(Items from a data source)
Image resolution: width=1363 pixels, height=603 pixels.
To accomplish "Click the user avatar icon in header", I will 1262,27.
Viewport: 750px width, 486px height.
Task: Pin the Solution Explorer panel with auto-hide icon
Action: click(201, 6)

== WHAT YOU HAVE TO DO ==
The response should reproduce every entry above exactly.

== THE COMPLETED TASK ==
Image resolution: width=1363 pixels, height=603 pixels.
To accomplish "Click the user avatar icon in header", I will 1262,27.
Viewport: 750px width, 486px height.
Task: Pin the Solution Explorer panel with auto-hide icon
Action: click(201, 6)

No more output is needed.